▸ Aim of the exercise
Repeat each record below exactly as it is written.

[Collected data entries]
-------------------------

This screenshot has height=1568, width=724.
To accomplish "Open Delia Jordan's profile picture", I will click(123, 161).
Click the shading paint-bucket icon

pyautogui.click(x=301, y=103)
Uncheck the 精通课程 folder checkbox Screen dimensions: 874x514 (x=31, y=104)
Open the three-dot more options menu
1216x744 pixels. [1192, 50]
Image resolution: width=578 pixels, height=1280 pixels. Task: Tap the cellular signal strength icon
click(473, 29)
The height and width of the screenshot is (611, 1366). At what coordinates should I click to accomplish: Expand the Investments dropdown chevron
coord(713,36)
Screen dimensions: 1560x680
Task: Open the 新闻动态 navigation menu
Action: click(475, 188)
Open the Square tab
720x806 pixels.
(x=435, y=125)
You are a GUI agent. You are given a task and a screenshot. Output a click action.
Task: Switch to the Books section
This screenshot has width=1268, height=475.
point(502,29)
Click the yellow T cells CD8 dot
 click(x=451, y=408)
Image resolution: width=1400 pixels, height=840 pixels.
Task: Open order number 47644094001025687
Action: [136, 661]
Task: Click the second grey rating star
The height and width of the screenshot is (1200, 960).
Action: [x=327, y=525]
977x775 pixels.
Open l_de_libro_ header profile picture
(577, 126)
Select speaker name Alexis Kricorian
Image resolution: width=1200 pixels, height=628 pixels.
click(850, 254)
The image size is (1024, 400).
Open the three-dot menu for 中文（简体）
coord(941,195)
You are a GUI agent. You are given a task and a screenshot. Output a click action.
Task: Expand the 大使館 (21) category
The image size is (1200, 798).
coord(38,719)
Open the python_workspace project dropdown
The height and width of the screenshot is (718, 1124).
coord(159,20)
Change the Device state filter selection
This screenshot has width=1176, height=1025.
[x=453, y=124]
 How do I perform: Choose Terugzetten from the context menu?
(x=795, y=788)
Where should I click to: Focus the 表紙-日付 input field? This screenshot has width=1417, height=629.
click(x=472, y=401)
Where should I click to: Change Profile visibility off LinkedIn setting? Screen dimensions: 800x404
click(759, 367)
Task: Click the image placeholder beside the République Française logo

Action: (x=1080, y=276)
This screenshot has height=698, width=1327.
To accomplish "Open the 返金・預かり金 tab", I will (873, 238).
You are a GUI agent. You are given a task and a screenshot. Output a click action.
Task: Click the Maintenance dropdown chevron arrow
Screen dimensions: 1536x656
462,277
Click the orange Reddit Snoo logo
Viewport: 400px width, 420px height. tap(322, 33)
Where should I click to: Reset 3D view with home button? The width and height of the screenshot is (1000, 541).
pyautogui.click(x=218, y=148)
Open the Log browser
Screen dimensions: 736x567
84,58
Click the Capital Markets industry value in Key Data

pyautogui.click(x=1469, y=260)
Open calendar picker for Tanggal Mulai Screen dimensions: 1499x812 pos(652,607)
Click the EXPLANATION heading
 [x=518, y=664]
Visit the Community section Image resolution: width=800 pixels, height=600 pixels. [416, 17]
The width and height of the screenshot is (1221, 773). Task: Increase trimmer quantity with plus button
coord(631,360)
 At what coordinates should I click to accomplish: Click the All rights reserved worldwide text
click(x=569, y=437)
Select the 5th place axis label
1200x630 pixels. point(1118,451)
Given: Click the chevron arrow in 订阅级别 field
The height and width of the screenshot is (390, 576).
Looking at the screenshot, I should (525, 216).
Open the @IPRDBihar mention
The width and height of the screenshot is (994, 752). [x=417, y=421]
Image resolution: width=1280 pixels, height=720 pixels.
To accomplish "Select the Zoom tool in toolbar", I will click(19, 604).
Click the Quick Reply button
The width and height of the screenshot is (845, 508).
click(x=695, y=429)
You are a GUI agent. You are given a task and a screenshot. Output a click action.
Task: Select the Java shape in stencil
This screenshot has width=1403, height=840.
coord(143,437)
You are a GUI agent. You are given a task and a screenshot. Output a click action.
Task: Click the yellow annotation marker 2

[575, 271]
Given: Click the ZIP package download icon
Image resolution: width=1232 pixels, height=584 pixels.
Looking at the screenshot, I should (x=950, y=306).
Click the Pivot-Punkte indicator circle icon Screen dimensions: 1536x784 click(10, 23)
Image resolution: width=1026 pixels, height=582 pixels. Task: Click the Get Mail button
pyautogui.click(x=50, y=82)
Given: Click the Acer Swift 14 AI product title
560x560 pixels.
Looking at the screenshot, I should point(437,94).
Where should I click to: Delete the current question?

-------------------------

▸ Exercise response
This screenshot has height=1568, width=724.
To accomplish "Open Delia Jordan's profile picture", I will click(123, 161).
Click the shading paint-bucket icon

pyautogui.click(x=301, y=103)
Uncheck the 精通课程 folder checkbox Screen dimensions: 874x514 (x=31, y=104)
Open the three-dot more options menu
1216x744 pixels. [1192, 50]
Image resolution: width=578 pixels, height=1280 pixels. Task: Tap the cellular signal strength icon
click(473, 29)
The height and width of the screenshot is (611, 1366). At what coordinates should I click to accomplish: Expand the Investments dropdown chevron
coord(713,36)
Screen dimensions: 1560x680
Task: Open the 新闻动态 navigation menu
Action: click(475, 188)
Open the Square tab
720x806 pixels.
(x=435, y=125)
You are a GUI agent. You are given a task and a screenshot. Output a click action.
Task: Switch to the Books section
This screenshot has width=1268, height=475.
point(502,29)
Click the yellow T cells CD8 dot
 click(x=451, y=408)
Image resolution: width=1400 pixels, height=840 pixels.
Task: Open order number 47644094001025687
Action: [136, 661]
Task: Click the second grey rating star
The height and width of the screenshot is (1200, 960).
Action: [x=327, y=525]
977x775 pixels.
Open l_de_libro_ header profile picture
(577, 126)
Select speaker name Alexis Kricorian
Image resolution: width=1200 pixels, height=628 pixels.
click(850, 254)
The image size is (1024, 400).
Open the three-dot menu for 中文（简体）
coord(941,195)
You are a GUI agent. You are given a task and a screenshot. Output a click action.
Task: Expand the 大使館 (21) category
The image size is (1200, 798).
coord(38,719)
Open the python_workspace project dropdown
The height and width of the screenshot is (718, 1124).
coord(159,20)
Change the Device state filter selection
This screenshot has width=1176, height=1025.
[x=453, y=124]
 How do I perform: Choose Terugzetten from the context menu?
(x=795, y=788)
Where should I click to: Focus the 表紙-日付 input field? This screenshot has width=1417, height=629.
click(x=472, y=401)
Where should I click to: Change Profile visibility off LinkedIn setting? Screen dimensions: 800x404
click(759, 367)
Task: Click the image placeholder beside the République Française logo

Action: (x=1080, y=276)
This screenshot has height=698, width=1327.
To accomplish "Open the 返金・預かり金 tab", I will (873, 238).
You are a GUI agent. You are given a task and a screenshot. Output a click action.
Task: Click the Maintenance dropdown chevron arrow
Screen dimensions: 1536x656
462,277
Click the orange Reddit Snoo logo
Viewport: 400px width, 420px height. tap(322, 33)
Where should I click to: Reset 3D view with home button? The width and height of the screenshot is (1000, 541).
pyautogui.click(x=218, y=148)
Open the Log browser
Screen dimensions: 736x567
84,58
Click the Capital Markets industry value in Key Data

pyautogui.click(x=1469, y=260)
Open calendar picker for Tanggal Mulai Screen dimensions: 1499x812 pos(652,607)
Click the EXPLANATION heading
 [x=518, y=664]
Visit the Community section Image resolution: width=800 pixels, height=600 pixels. [416, 17]
The width and height of the screenshot is (1221, 773). Task: Increase trimmer quantity with plus button
coord(631,360)
 At what coordinates should I click to accomplish: Click the All rights reserved worldwide text
click(x=569, y=437)
Select the 5th place axis label
1200x630 pixels. point(1118,451)
Given: Click the chevron arrow in 订阅级别 field
The height and width of the screenshot is (390, 576).
Looking at the screenshot, I should (525, 216).
Open the @IPRDBihar mention
The width and height of the screenshot is (994, 752). [x=417, y=421]
Image resolution: width=1280 pixels, height=720 pixels.
To accomplish "Select the Zoom tool in toolbar", I will click(19, 604).
Click the Quick Reply button
The width and height of the screenshot is (845, 508).
click(x=695, y=429)
You are a GUI agent. You are given a task and a screenshot. Output a click action.
Task: Select the Java shape in stencil
This screenshot has width=1403, height=840.
coord(143,437)
You are a GUI agent. You are given a task and a screenshot. Output a click action.
Task: Click the yellow annotation marker 2

[575, 271]
Given: Click the ZIP package download icon
Image resolution: width=1232 pixels, height=584 pixels.
Looking at the screenshot, I should (x=950, y=306).
Click the Pivot-Punkte indicator circle icon Screen dimensions: 1536x784 click(10, 23)
Image resolution: width=1026 pixels, height=582 pixels. Task: Click the Get Mail button
pyautogui.click(x=50, y=82)
Given: Click the Acer Swift 14 AI product title
560x560 pixels.
Looking at the screenshot, I should point(437,94).
Where should I click to: Delete the current question?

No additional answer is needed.